Essere giornalisti significa appartenere ad un albo professionale oppure ad una categoria sempre più sull’orlo di una crisi di nervi?
Questa domanda mi frulla nel cervello quando mi tocca leggere o ascoltare continui lamenti sul rischio di regime che deprimerebbe irrimediabilmente il mondo dell’informazione, a Torino e altrove, sotto il governo Berlusconi.
La nuova legge sull’editoria multimediale prende lo spunto da quella che indica l'entrata in vigore della tecnologia digitale nel prossimo 2006: cioè la n° 66 del 2001, voluta dal governo di Giuliano Amato e approvata dalla maggioranza allora al potere, l'Ulivo.
Con le opportune modifiche proposte dall’attuale Ministro della Comunicazione Maurizio Gasparri è stata votata a larga maggioranza da senatori eletti democraticamente il 14 maggio 2001 dal popolo italiano, dopo un iter parlamentare di quindici mesi.
Non si è trattato di un golpe istituzionale, qui non siamo nel Cile di Pinochet o nella Cina di Mao Tse Tung, e Gianni Letta o Fedele Confalonieri sono ben lungi da somigliare a questi signori, checché se ne blateri a sinistra e dintorni!

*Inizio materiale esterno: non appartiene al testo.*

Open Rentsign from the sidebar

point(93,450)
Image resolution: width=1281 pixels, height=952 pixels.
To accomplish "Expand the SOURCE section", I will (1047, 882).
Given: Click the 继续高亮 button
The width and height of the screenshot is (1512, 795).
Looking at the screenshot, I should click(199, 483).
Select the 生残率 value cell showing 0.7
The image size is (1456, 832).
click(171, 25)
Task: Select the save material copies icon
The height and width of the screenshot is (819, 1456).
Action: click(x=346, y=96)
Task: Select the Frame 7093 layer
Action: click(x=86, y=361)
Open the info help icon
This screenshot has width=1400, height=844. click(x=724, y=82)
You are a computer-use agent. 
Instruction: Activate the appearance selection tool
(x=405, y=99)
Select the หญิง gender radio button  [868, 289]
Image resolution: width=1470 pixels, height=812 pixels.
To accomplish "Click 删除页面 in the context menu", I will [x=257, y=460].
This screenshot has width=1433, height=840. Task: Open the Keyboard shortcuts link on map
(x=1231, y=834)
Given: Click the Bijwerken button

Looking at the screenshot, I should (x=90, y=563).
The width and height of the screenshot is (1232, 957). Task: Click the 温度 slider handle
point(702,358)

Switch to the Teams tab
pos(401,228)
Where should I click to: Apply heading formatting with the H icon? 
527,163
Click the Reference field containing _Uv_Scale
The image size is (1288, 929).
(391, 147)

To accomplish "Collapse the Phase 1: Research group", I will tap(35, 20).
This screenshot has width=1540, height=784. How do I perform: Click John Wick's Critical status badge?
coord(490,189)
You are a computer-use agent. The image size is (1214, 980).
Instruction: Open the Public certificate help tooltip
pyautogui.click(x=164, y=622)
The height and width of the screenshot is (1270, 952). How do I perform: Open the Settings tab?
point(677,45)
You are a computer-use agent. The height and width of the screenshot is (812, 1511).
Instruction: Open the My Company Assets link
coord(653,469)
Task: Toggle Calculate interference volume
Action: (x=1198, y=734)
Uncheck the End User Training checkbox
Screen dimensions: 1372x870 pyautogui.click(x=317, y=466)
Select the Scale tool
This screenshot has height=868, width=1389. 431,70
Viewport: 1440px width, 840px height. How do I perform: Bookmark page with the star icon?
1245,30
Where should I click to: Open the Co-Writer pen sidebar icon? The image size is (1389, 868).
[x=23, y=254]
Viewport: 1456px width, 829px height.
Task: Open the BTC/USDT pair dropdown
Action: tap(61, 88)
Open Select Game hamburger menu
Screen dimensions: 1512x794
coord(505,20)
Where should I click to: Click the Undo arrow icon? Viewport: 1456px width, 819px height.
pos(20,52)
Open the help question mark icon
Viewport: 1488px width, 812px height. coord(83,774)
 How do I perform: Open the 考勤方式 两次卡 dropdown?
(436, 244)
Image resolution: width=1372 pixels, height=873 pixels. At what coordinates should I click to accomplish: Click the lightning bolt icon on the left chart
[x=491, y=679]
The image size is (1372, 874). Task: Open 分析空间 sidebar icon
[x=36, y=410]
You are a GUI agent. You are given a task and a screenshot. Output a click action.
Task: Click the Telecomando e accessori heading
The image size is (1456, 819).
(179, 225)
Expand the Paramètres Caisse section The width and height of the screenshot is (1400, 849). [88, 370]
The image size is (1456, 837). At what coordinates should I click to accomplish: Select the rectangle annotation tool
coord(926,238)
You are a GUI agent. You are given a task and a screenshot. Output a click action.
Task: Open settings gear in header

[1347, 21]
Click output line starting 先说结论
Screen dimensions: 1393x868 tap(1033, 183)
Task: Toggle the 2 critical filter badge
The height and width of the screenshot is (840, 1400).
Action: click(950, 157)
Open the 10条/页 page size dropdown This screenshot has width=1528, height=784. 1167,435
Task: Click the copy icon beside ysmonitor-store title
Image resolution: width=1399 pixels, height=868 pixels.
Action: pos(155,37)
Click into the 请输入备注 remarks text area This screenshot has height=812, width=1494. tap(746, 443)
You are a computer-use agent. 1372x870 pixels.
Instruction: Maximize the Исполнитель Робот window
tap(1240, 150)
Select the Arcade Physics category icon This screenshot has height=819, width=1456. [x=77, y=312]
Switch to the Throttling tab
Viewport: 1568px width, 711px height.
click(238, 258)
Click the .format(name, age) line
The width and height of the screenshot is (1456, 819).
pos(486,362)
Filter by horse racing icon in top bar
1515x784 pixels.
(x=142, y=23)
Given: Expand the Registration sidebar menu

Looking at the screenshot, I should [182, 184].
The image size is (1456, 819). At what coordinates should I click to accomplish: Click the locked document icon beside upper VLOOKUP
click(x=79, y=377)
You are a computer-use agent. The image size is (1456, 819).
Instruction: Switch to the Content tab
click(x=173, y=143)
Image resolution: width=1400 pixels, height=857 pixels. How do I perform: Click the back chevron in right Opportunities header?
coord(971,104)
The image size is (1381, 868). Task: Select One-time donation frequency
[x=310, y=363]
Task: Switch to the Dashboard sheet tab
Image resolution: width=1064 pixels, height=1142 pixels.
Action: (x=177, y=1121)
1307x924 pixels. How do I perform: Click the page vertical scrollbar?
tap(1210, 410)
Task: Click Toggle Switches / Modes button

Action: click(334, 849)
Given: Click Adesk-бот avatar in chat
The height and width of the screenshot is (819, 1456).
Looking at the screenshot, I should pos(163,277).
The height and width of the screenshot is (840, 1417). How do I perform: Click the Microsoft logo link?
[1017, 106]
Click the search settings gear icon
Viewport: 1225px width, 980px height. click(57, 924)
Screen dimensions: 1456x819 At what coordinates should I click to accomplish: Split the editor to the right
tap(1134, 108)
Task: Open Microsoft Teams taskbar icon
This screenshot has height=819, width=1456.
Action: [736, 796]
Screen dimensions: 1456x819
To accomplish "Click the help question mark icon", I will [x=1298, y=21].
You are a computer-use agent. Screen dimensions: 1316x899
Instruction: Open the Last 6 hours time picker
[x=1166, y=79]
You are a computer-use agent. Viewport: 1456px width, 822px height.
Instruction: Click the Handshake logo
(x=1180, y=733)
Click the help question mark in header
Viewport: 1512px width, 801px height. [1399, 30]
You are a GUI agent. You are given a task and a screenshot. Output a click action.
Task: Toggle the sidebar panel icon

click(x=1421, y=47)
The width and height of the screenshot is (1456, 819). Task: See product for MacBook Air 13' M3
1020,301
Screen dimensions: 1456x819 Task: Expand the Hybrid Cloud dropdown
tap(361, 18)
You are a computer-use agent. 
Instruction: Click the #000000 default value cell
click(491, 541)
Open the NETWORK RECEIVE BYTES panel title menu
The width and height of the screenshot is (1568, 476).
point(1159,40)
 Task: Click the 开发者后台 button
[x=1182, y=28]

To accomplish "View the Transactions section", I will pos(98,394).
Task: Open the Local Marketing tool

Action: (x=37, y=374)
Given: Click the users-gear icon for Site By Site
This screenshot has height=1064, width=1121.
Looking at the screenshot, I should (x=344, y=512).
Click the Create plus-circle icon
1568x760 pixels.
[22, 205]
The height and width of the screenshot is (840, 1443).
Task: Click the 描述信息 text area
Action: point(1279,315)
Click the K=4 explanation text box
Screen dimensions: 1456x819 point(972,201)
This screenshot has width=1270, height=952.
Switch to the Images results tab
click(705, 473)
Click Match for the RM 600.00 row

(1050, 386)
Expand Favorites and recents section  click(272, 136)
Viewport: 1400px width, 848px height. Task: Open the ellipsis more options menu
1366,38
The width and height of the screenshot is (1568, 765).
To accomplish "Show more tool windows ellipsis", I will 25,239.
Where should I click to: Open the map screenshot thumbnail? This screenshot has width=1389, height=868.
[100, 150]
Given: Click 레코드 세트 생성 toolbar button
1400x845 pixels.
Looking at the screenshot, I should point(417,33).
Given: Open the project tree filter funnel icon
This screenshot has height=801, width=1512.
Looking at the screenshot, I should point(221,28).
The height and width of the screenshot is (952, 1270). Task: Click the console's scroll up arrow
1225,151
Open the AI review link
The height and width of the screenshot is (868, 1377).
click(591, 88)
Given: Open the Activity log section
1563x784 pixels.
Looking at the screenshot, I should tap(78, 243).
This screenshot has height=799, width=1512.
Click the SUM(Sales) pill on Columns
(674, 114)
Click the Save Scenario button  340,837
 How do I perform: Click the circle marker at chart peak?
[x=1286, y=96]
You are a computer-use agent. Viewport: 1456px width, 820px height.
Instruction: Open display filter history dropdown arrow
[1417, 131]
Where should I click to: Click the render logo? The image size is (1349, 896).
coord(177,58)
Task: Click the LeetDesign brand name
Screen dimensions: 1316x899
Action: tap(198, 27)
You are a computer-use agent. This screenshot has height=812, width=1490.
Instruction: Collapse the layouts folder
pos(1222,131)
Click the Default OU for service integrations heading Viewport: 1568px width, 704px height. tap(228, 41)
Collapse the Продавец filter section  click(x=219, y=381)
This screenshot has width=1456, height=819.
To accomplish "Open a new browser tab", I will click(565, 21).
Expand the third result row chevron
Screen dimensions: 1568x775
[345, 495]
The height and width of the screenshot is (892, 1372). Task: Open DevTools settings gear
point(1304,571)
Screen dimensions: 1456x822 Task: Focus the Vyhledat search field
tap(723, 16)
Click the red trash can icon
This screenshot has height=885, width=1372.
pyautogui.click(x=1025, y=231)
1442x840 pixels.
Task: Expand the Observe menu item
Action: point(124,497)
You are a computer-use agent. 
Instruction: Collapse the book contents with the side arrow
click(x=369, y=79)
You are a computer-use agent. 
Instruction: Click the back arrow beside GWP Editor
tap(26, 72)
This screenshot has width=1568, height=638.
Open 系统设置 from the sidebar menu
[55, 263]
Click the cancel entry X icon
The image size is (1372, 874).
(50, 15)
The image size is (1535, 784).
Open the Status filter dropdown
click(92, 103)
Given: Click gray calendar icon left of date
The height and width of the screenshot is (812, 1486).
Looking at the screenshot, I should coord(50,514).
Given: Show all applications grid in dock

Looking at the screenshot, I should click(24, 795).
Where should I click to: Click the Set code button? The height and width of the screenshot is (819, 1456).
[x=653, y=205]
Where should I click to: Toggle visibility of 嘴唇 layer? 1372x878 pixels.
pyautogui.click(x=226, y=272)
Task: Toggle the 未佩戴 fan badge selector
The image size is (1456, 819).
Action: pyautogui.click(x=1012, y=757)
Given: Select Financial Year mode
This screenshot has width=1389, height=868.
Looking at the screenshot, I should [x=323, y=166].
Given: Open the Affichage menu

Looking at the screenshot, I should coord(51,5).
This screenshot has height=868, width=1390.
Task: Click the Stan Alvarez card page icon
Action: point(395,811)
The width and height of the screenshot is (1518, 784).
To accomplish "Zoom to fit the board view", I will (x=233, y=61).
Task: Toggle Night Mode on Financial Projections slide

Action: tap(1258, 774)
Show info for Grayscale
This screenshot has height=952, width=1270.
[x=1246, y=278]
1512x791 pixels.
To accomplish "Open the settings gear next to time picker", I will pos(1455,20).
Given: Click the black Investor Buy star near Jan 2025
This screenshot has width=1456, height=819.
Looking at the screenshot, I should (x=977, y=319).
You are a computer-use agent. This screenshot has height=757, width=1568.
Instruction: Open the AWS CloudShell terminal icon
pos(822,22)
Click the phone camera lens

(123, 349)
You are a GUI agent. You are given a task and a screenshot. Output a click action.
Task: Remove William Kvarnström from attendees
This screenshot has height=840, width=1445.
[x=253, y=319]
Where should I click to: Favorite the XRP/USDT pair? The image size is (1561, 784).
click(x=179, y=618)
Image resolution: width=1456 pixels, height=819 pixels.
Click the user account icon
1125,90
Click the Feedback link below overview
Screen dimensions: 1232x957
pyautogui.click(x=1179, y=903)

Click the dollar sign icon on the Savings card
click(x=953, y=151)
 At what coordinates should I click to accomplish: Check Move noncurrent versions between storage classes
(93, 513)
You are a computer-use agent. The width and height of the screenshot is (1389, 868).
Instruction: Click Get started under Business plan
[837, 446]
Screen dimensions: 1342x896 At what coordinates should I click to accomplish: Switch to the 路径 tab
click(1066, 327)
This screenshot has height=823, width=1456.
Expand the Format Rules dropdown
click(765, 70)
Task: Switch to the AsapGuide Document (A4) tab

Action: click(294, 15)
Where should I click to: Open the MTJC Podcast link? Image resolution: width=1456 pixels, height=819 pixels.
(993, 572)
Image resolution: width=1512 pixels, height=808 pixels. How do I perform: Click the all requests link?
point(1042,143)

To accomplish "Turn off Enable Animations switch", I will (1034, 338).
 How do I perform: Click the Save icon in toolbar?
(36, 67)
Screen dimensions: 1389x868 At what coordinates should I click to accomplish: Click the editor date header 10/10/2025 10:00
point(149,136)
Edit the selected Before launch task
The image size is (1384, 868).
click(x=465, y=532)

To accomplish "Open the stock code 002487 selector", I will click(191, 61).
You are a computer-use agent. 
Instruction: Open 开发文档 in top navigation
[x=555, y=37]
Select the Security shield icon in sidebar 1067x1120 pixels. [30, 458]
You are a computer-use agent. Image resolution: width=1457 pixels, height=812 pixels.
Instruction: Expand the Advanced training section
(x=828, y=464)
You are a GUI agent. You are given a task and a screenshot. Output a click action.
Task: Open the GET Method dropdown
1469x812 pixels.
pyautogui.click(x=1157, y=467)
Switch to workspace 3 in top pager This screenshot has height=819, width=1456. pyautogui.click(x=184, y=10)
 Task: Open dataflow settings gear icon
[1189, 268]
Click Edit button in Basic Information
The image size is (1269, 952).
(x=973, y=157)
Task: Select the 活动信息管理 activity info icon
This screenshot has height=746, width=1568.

A lamentarsi della nuova legge sono molti degl’inarrivabili colleghi professionisti, retribuiti a stipendio (e che stipendio!) fisso, facilmente arrotondabile grazie a partecipazioni ben remunerate a convegni, feste di partiti – sempre gli stessi, naturalmente! – e quant’altro giovi a rimpolpare le loro inesauribili e inesauste risorse finanziarie.
Il sottoscritto, per il momento, constata l’assoluta mancanza di un polo di riferimento multimediale d’ispirazione federalista e cattolico-liberale in Piemonte e, ormai rassegnato, deve guadagnarsi ufficialmente il pane come lavoratore alberghiero di terzo livello.
Qui i tagli a posti di lavoro e gli stipendi non percepiti regolarmente da molti colleghi - il caso de "IL GIORNALE DEL PIEMONTE", supplemento regionale autogestito del Giornale diretto da Maurizio Belpietro, basta ed avanza - non possono ascriversi al delirio d’onnipotenza del pericoloso Cavaliere Nero di Arcore, ma al grigiore dei finanziatori a vario titolo, compagni catto-comunisti e neo-azionisti, che imperversano sotto la Mole investendo poco e male in giornali del cui acquisto il 95% dei cittadini fa a meno da anni!
Piuttosto chi scrive oggi, professionista o pubblicista non importa, dovrebbe fare inchieste sul territorio, interessare, e non annoiare, i suoi venticinque lettori, sempre più usando le nuove tecnologie digitali e sempre meno ricorrendo alla carta stampata, sgradita alla massa di cittadini/utenti usciti in prevalenza dalle premiate scuole pubbliche del dopo '68, quindi poco propensi a leggere.
Il giudice ultimo e finanziatore delle nostre fatiche è stato, è e sarà sempre il lettore, cui bisogna dedicare molta più attenzione di adesso: meno chiacchiere sui conflitti d’interessi del premier, più denunce di malcostume sociale e più inchieste a 360 gradi sul territorio: questa è a mio avviso la medicina adatta a rilanciare l’editoria piemontese in grave crisi per colpe esclusivamente sue.
Noi giornalisti vittime del Signor B.? No, solo di noi stessi!